The Duke of Wellington‘s defeat of Napoleon’s at the Battle of Waterloo (1815) was soon followed by a change from tillage to pasture. This caused much unemployment. Only 1/3 of all Irish labourers had regular work. Tenant farmers depended entirely on small patches land sub-divided between the children of each generation, and more and more occupants were sharing these shrinking plots. A major population increase worsened matters. Poverty and hunger became widespread, particularly in the rural south and west of the country.
Daniel O’Connell, a Catholic barrister and landowner from County Kerry, founded the Catholic Association in 1823 and staged peaceful “monster rallies” in favour of full Catholic Emancipation. His election as MP for county Clare in 1828 put him in a position to persuade the Tory Prime Minister, the Irish-born but hostile Duke of Wellington, to support emancipation, which was finally introduced by the Westminster Parliament in 1829. Daniel O’Connell was hailed as “the Liberator”. He went on to found the Repeal Association, aimed at repealing the 1800 Act of Union, but his non-violent policy that ‘Liberty is not worth the shedding of a single drop of blood‘ had limited appeal to romantic nationalists. He was also a leading anti-slavery campaigner.

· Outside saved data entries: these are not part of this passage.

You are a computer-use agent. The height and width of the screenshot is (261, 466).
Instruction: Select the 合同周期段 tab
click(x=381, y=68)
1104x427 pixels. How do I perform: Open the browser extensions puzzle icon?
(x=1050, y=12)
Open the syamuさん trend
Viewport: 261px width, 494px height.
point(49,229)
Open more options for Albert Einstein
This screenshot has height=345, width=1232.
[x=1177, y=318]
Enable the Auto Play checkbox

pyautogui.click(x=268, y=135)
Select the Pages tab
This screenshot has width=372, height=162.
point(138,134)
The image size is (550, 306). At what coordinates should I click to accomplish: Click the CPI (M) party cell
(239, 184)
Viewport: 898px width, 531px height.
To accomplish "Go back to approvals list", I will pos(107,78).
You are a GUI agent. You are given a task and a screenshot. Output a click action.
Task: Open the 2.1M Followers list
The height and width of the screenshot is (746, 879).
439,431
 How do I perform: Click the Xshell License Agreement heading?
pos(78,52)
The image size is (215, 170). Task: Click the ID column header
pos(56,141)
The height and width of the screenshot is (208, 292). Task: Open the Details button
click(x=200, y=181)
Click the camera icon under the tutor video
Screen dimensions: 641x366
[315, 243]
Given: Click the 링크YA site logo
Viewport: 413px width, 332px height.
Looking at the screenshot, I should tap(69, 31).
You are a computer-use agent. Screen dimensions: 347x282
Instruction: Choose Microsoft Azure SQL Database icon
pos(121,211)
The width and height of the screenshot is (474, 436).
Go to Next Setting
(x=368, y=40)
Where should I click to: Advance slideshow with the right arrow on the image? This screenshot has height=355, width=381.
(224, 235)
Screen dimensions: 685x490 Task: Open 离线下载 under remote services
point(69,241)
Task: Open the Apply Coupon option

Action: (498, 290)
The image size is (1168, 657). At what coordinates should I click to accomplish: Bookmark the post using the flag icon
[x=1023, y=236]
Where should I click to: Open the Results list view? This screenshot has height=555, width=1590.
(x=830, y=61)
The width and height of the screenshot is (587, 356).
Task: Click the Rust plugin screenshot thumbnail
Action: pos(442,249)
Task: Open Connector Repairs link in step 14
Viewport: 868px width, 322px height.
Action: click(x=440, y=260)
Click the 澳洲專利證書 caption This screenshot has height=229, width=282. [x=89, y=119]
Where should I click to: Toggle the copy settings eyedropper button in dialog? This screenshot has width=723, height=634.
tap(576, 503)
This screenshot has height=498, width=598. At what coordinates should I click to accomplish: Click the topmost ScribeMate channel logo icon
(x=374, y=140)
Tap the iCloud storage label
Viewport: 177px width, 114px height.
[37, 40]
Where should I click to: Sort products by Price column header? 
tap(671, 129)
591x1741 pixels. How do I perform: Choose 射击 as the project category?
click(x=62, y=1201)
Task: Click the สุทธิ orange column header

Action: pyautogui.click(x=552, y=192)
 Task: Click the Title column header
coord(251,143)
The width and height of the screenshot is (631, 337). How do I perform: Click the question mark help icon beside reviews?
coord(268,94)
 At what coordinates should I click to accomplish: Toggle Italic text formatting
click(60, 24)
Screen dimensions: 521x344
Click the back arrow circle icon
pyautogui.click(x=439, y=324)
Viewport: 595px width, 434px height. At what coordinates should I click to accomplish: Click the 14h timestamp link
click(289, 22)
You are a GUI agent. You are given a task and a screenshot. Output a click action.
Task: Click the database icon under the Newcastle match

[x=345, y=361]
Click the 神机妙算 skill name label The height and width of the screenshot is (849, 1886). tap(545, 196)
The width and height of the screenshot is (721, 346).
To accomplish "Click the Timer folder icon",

The full effects of Catholic Emancipation were not immediately felt in Ireland, as there remained several other restrictions on voting rights and access to positions of power and influence. British Imperial expansion in the 1830s was well served by Irish Catholic troops, who made up almost 50% of the British army in India. Joining the army was called “taking the king’s shilling“.
Catholics working the land remained under a legal obligation to pay the Church of Ireland an annual tithe of 10% of the value of certain types of agricultural produce. A campaign of largely peaceful resistance to collection began in 1829. Anglican clergy identified almost 30,000 defaulters in counties Kilkenny, Tipperary and Wexford. Armed members of the Irish Constabulary, which had been established in 1822 to take over functions of the militia, forcibly took possession of cattle belonging to a Catholic priest in Graiguenamanagh, Co. Kilkenny, and there were violent confrontations in Carrickshock in the same county and in Bunclody, Co. Wexford. Over the next few months, the British Government compiled a list of 242 homicides, 1,179 robberies, 401 burglaries, 568 burnings, 280 cases of cattle-maiming, 161 assaults, 203 riots and 723 attacks on property directly attributed to tithe-enforcement, but continued its policy of enforcing payment.
Resistance was organised by the shadowy Ribbonmen, who were also active against the Orange Order and landlords. In Rathcormack, County Cork, military and police killed 17 and wounded some 30 more in an attempt to collect a tithe of 40 shillings from a widow in 1835. Public opinion was shocked by several aspects of this massacre – the pittance involved, the fact that the order to fire was given by a Clergyman, and the fact that the people had withstood several volleys and at least one charge by the troops without breaking. The Tithes Commutation Act 1839 reduced the amount payable by about a quarter and made the remainder payable to landlords who would in turn, pass payment onto the Clergy. This partial relief and elimination of the offensive manner of collection ended the uprising, but Catholics were still required to pay towards the upkeep of the Church of Ireland.